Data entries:
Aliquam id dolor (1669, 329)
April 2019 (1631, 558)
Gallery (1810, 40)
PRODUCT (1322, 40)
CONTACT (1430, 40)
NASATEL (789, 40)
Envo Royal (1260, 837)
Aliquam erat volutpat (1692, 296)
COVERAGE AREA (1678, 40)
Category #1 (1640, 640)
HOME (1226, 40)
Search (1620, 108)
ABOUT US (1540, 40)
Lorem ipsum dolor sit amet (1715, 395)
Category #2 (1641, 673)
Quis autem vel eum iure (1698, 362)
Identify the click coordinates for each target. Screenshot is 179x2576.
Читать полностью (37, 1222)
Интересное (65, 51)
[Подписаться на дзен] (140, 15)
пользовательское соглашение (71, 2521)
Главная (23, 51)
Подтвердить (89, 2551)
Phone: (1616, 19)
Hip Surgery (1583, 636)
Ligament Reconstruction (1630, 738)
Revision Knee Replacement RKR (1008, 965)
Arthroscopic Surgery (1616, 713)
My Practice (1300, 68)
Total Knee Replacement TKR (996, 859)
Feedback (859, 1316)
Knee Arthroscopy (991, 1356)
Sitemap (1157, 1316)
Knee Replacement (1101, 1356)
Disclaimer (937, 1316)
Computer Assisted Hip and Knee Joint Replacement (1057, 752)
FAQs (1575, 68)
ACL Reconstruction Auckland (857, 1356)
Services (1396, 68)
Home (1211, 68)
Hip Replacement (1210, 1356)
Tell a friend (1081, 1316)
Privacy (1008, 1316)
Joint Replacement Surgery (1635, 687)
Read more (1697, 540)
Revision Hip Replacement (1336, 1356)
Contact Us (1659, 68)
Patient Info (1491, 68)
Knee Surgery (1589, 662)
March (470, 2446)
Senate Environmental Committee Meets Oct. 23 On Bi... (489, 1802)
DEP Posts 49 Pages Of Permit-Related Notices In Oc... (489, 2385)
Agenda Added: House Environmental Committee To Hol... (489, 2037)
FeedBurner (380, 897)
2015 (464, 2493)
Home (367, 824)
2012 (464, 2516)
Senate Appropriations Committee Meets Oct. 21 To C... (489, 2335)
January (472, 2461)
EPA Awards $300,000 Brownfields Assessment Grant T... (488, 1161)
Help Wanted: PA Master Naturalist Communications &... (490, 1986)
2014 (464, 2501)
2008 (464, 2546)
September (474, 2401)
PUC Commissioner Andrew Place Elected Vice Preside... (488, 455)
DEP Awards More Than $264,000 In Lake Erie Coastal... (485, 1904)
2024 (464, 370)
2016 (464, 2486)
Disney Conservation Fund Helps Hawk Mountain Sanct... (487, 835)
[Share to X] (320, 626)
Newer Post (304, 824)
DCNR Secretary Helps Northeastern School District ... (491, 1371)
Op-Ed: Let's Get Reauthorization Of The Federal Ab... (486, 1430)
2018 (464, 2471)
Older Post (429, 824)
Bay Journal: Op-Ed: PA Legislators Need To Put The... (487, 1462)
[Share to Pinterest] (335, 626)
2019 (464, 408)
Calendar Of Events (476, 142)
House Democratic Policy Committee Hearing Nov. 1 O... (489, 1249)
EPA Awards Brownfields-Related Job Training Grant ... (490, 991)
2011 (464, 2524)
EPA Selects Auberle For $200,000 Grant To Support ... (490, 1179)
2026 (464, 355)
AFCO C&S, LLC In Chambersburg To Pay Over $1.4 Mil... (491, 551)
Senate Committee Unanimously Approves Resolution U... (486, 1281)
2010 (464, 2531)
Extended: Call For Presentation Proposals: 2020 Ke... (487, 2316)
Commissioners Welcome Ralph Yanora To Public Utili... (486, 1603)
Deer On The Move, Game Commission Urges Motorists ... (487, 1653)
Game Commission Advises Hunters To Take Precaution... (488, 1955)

Work to be completed: Go through the data and copy every line that includes "Aliquam".

Result for this exercise:
Aliquam id dolor (1669, 329)
Aliquam erat volutpat (1692, 296)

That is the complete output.